◆ Exercise prompt
Reproduce, exactly and in full, the lines from the one with "The height and" through the one with "Toggle the camera on or off" in the data below; drop pictures.

◆ Data under study
Start of Block
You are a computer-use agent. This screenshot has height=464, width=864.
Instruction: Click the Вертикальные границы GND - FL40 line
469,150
End of Block
Start of Block
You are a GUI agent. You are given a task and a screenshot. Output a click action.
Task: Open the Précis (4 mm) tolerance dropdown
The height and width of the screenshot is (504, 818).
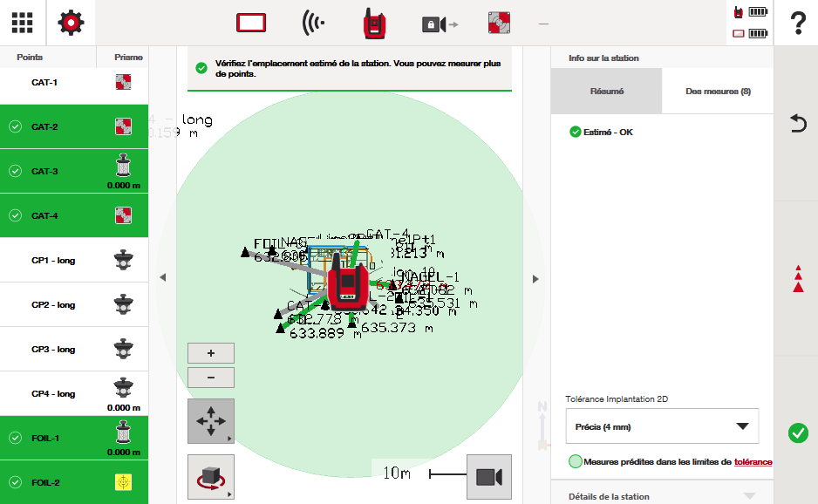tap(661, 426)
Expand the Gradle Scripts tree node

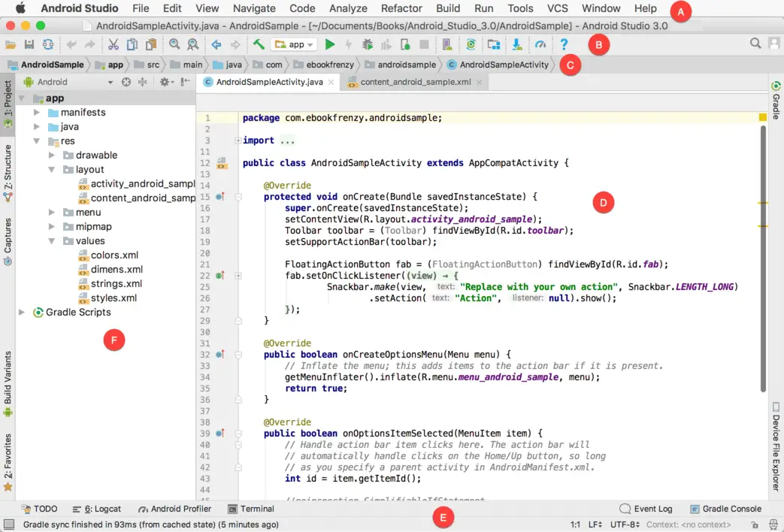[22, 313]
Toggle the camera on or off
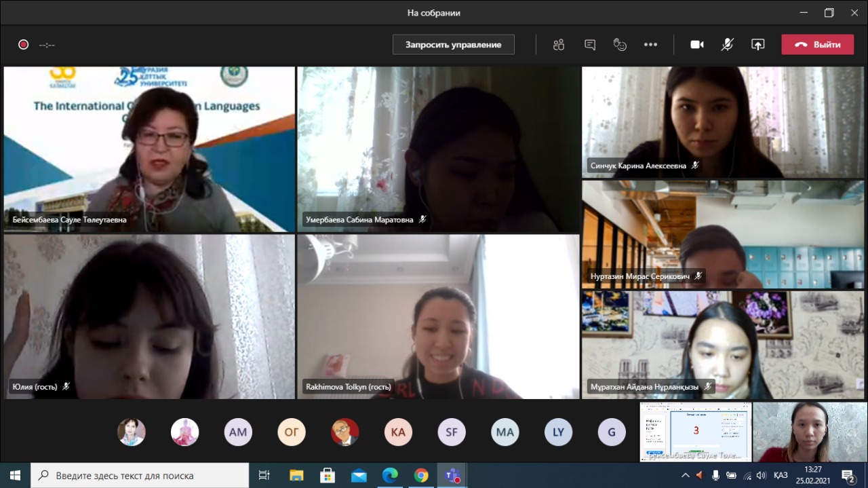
End of Block
◆ Result for this exercise
The height and width of the screenshot is (504, 818).
tap(661, 426)
Expand the Gradle Scripts tree node

[22, 313]
Toggle the camera on or off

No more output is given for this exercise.